Impact of COVID-19 Lockdown on Environmental Health

Impact of COVID-19 Lockdown on Environmental Health
Author: Abhijit Mitra
Publisher: Springer Nature
Total Pages: 318
Release: 2023-04-05
Genre: Medical
ISBN: 3031272420

Download Impact of COVID-19 Lockdown on Environmental Health Book in PDF, Epub and Kindle

This book examines the impacts that the COVID-19 lockdown has had on environmental and ecological health, with a focus on coastal ecosystems in the Lower Gangetic Delta. The book begins with an overview of COVID-19's spread and impact before and after the lockdown in the focus region, then addresses the specific impacts that the lockdown period had and continues to have on air quality, marine and estuarine water quality, coastal biodiversity, and the livelihoods of the region's inhabitants, especially those who live below the poverty line. The decrease in human activity combined with the complete closure of various sectors, including air travel, oil and gas drilling, and construction, has had a pronounced effect on biodiversity and overall environmental health that is yet to be fully realized.
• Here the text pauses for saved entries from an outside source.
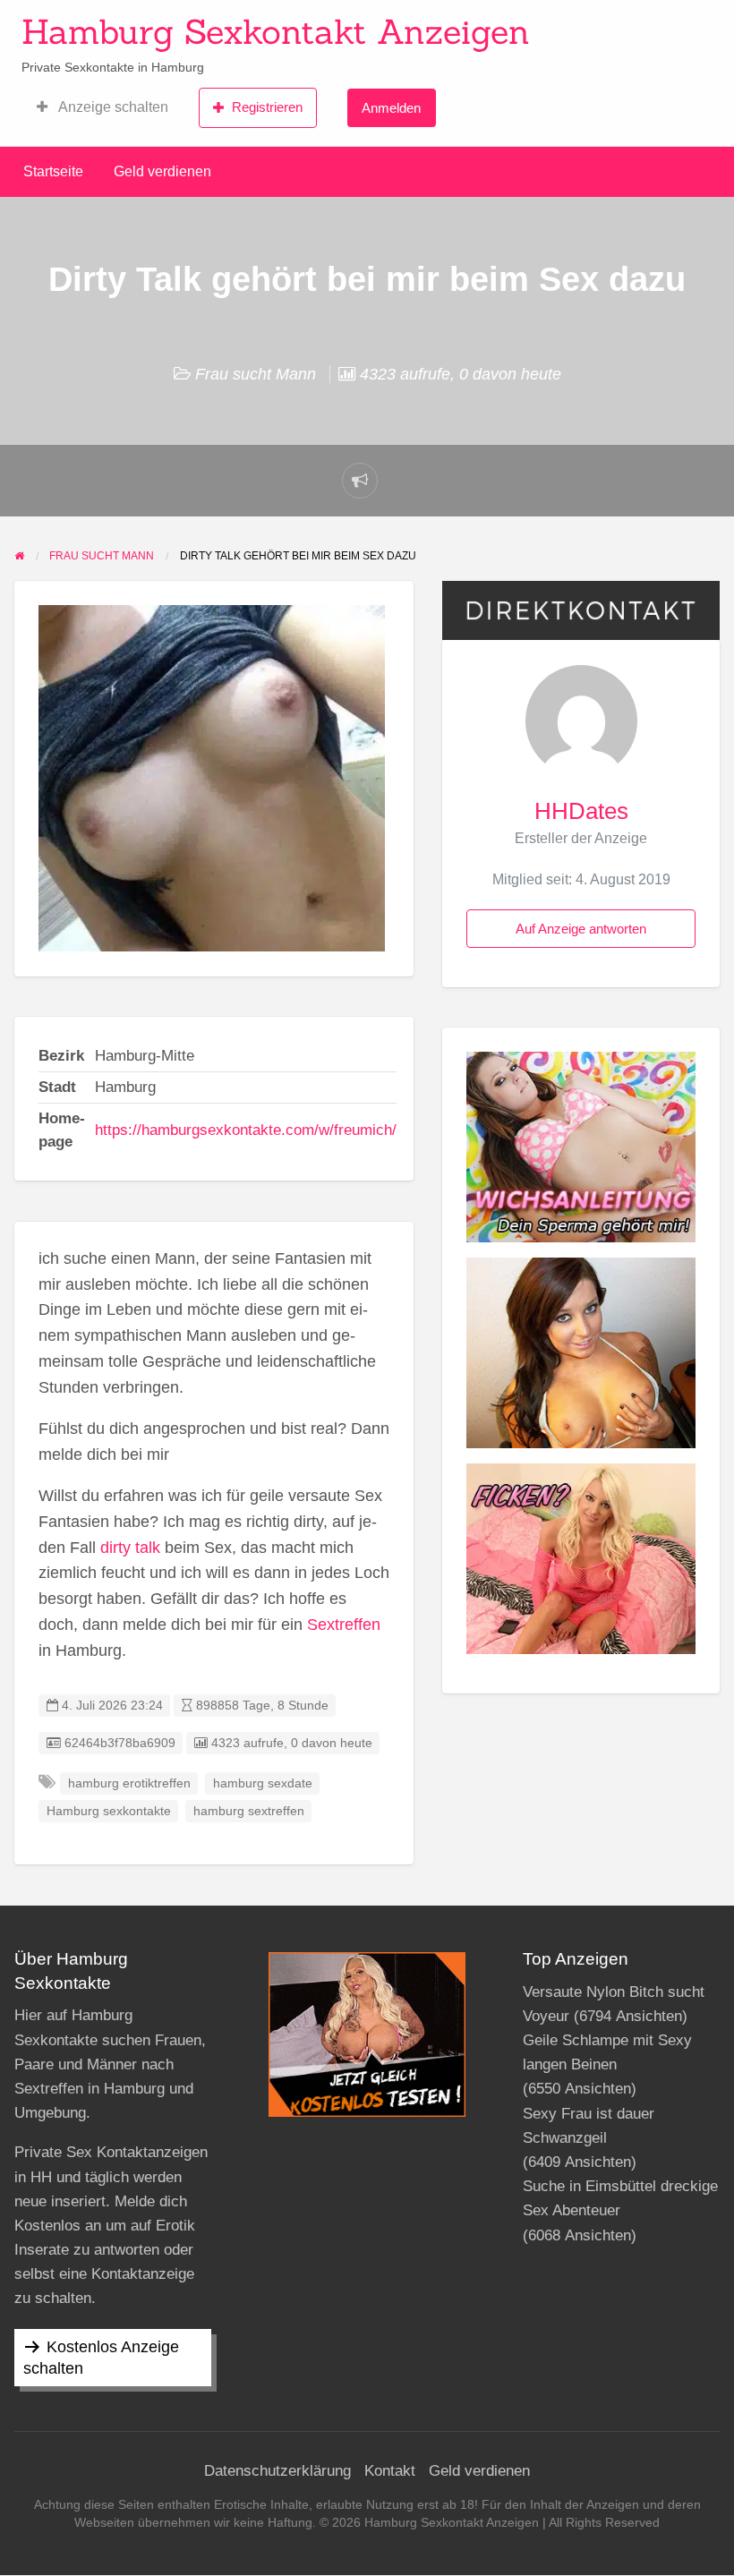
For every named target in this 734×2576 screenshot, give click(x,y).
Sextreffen (343, 1624)
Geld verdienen (162, 171)
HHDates (581, 810)
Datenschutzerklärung (277, 2470)
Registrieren (267, 107)
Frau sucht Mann (255, 374)
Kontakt (389, 2470)
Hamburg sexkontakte (109, 1811)
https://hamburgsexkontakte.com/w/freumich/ (246, 1130)
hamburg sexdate (262, 1783)
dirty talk (130, 1548)
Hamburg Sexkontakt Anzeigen (275, 31)
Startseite (53, 171)
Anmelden (391, 107)
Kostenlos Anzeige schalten (101, 2357)
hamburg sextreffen (248, 1811)
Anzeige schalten (111, 107)
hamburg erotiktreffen (129, 1783)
The book sheds light on these changes and assesses how biodiversity, ambient air quality, and ecosystem functioning will progress as COVID-19 remains a threat and the lockdown persists. The study will be of interest to researchers, government officials and professionals dealing with disaster management, environmental science, biological science, and health.

Breathless

Breathless
Author: Andrew McDowell
Publisher: Stanford University Press
Total Pages: 344
Release: 2024-04-02
Genre: Social Science
ISBN: 1503638782

Download Breathless Book in PDF, Epub and Kindle

Each year in India more than two million people fall sick with tuberculosis (TB), an infectious, airborne, and potentially deadly lung disease. The country accounts for almost 30 percent of all TB cases worldwide and well above a third of global deaths from it. Because TB's prevalence also indicates unfulfilled development promises, its control is an important issue of national concern, wrapped up in questions of postcolonial governance. Drawing on long-term ethnographic engagement with a village in North India and its TB epidemic, Andrew McDowell tells the stories of socially marginalized Dalit ("ex-untouchable") farming families afflicted by TB, and the nurses, doctors, quacks, mediums, and mystics who care for them. Each of the book's chapters centers on a material or metaphorical substance—such as dust, clouds, and ghosts—to understand how breath and airborne illness entangle biological and social life in everyday acts of care for the self, for others, and for the environment. From this raft of stories about the ways people make sense of and struggle with troubled breath, McDowell develops a philosophy and phenomenology of breathing that attends to medical systems, patient care, and health justice. He theorizes that breath—as an intersection between person and world—provides a unique perspective on public health and inequality. Breath is deeply intimate and personal, but also shared and distributed. Through it all, Breathless traces the multivalent relations that breath engenders between people, environments, social worlds, and microbes.